Endeavour Energy is set to build a cyber defence and response centre to continuously detect and remediate sophisticated attacks against its electricity and IT infrastructure, one of 21 security-related projects to be delivered in the next five years.
Gijo Varghese (Image credit: Endeavour Energy/Facebook)
Speaking to the iTnews Podcast, information security manager Gijo Varghese said the centre would act as a “single environment” covering information technology and operational technology.
“At its core is the engineering network and then we’ll expand out into our IT environment,” Varghese said.
“That’s a very interesting journey that we will go through, which will help us detect sophisticated attacks in our grids.”
IT-OT integration is not new to Endeavour: Varghese’s team of “around 25-to-30 people” already operates across both the IT and OT domains.
Integrated security excellence is also one of the key goals of Endeavour Energy’s current five-year cyber security strategy, which runs until FY29.
“Essentially our cyber security strategy has three main goals that we want to achieve. The first goal is that we want to embed cyber safety so we can reduce the attack surface across people, process and technology as we move into clean energy transition,” Varghese said.
With energy flows increasingly bi-directional – between Endeavour and customers with rooftop solar – the company is prioritising preserving the security of that connectivity.
“The second goal of our cyber security strategy is to better detect and respond to sophisticated cyber attacks. We know that attacks [volumes] are going to be consistent, if not increase, and we want to be ready for those,” Varghese said.
“The third goal is more of an excellence objective, which is to be certified to ISO 27001 across IT-OT and [meet] the Australian Energy Sector Cyber Security Framework (AESCSF) requirements.”
Endeavour Energy took a big step towards that third goal by achieving ISO 27001:2022 certification at the end of last year.
This was the culmination of years of work that began in 2016 with Endeavour’s first cyber security strategy- predating the 2022 version of the ISO standard.
“A lot of the industrial networks still struggle with disparate understanding and security objectives across IT and OT,” Varghese said.
“We saw the value of progressing that alignment through [ISO certification].”
The formal process to prepare and certify took about 18 months to complete.
Endeavour worked with Cyber CX, with the actual certification performed by a third-party assessor.
The certification covers security for “20 physical locations, [including] 16 substations” along with control rooms, a data centre and a training facility.
Varghese highlighted three key outcomes from the ISO certification, including firstly that it has underpinned the establishment of “a continuous improvement mindset” with respect to security at Endeavour.
“We now have a process to identify risks and gaps in the environment, document them and then put a plan in place and track them,” he said.

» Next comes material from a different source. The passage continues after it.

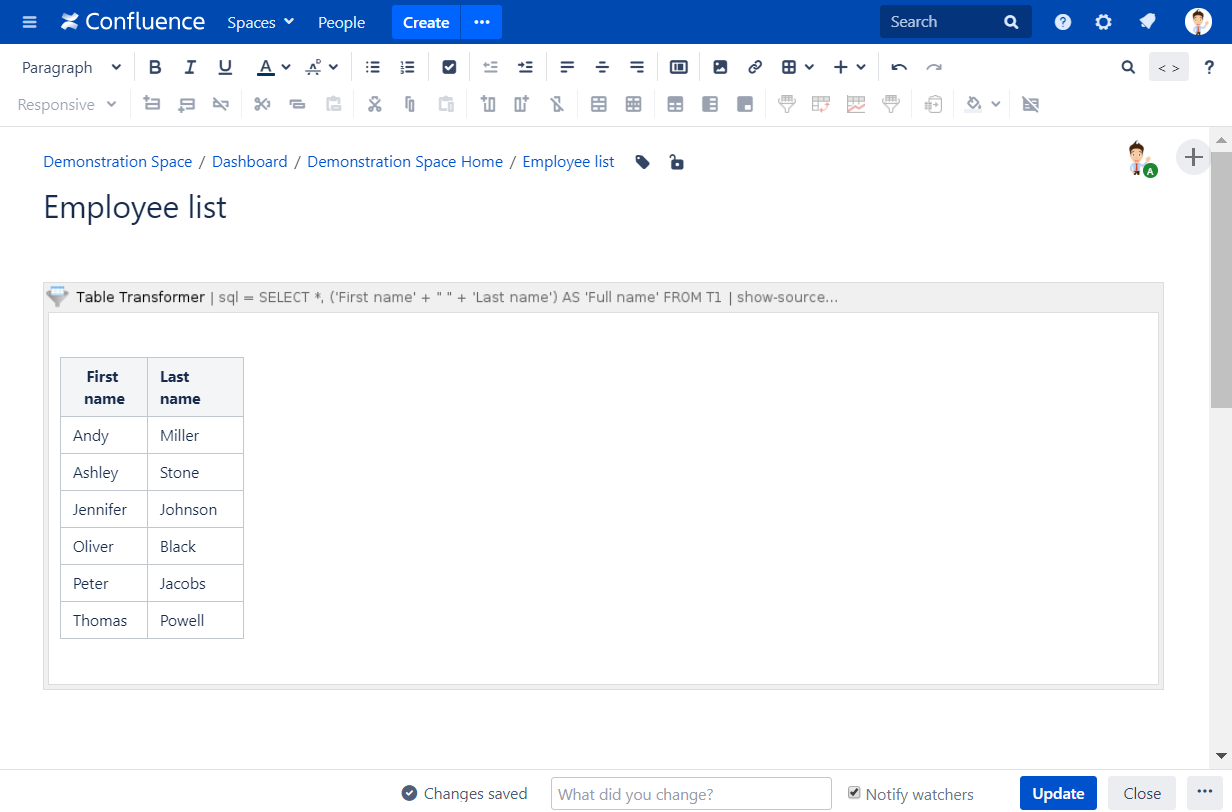Add a Table Filter macro
This screenshot has width=1232, height=812.
point(787,103)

“A continuous improvement register has been established. We have that across all portfolios of our technology operations and there is transparency in really understanding what our roadmap is.”

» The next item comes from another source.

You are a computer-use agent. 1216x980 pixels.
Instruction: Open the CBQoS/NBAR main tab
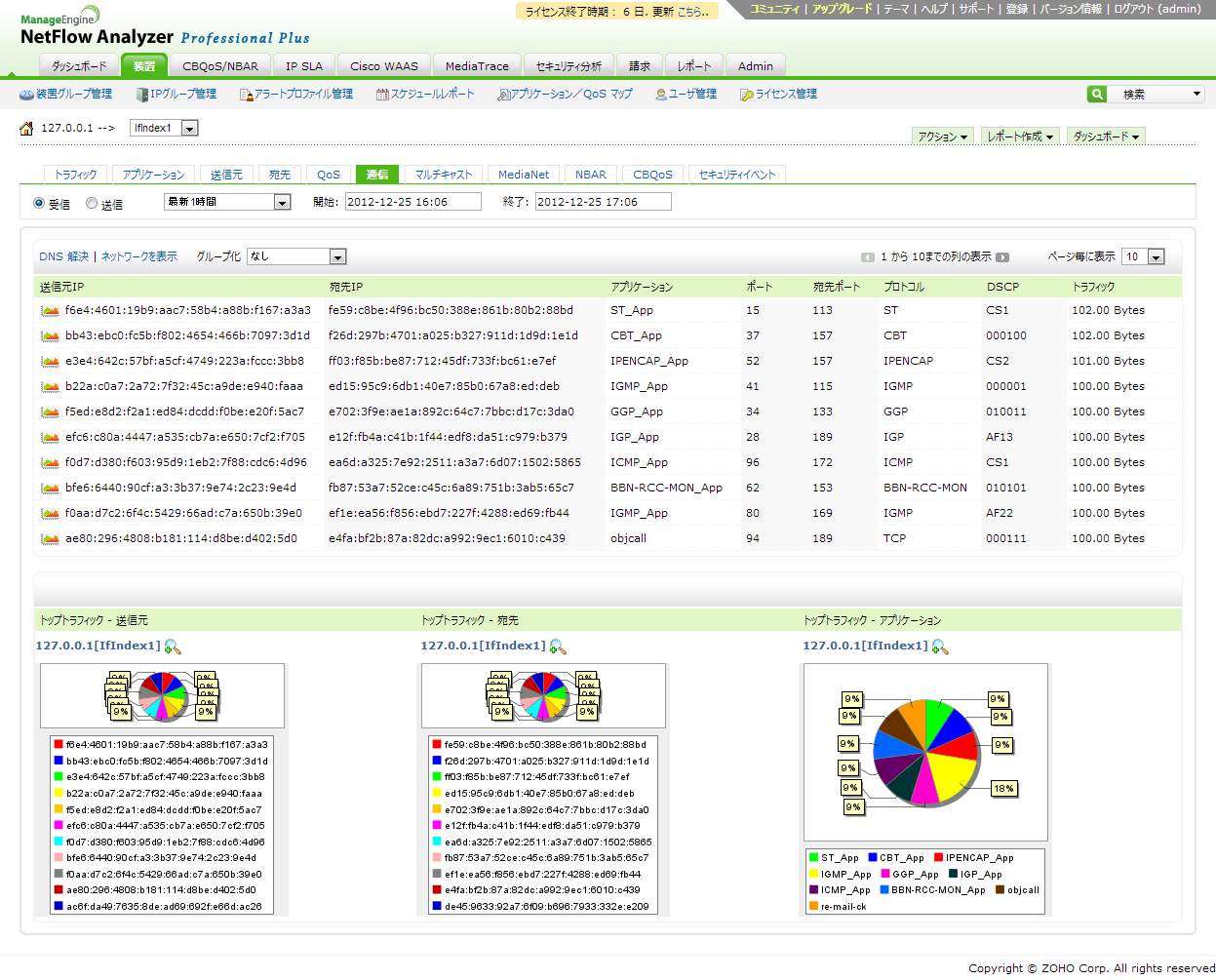pyautogui.click(x=220, y=66)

A second related outcome is “deeper understanding of the operational technology network, its interdependencies and the cyber risks associated with it, because we now have a documented risk register that we are managing and maintaining.”
Third, Varghese pointed to “significantly improved … third-party vendor management” after going through the certification process.

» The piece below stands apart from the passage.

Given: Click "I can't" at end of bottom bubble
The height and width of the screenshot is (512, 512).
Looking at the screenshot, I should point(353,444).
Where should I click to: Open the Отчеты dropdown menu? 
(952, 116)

“We have vendors who manage our critical infrastructure components as well, and now we really understand what are our dependencies on third-parties? Who are these third parties? What access level do they have, and how do they use them in case there is a cyber attack?”
Varghese added that ISO certification has played an additional “vital role” in helping Endeavour Energy to meet some of its Security of Critical Infrastructure (SoCI) obligations.
“SoCI mandates every critical infrastructure organisation to build a critical infrastructure risk management plan (CIRMP).
“For this particular SoCI requirement, we were able to leverage the ISO 27001 standard and therefore enhance our cyber security posture.
“In addition, SoCI doesn’t just look at cyber – it looks for all hazards across security, which includes personal, physical, environmental and supply chain.
“ISO 27001 is holistic in also looking at those elements.”
Key achievements in FY24
Outside of ISO 27001:2022 certification, Varghese highlighted three other initiatives – of a total of eight run during the financial year – that had also been impactful from a cyber security perspective.
One of these initiatives improved network visibility for the OT environment; another involved running a multi-phase cyber incident response exercise; while a third initiative saw a continuous adversary simulation exercise implemented.
The multi-phase exercise “not only looked at testing our functional capability to respond to a cyber attack, but also we tested our executive leadership team and board of directors on how their decision -making processes would progress during a cyber attack.”
“That was a pretty interesting activity and we will continue to do that to strengthen our incident response plan,” Varghese said.
The simulation exercise, meanwhile, was a purple-teaming initiative for the OT environment and substations.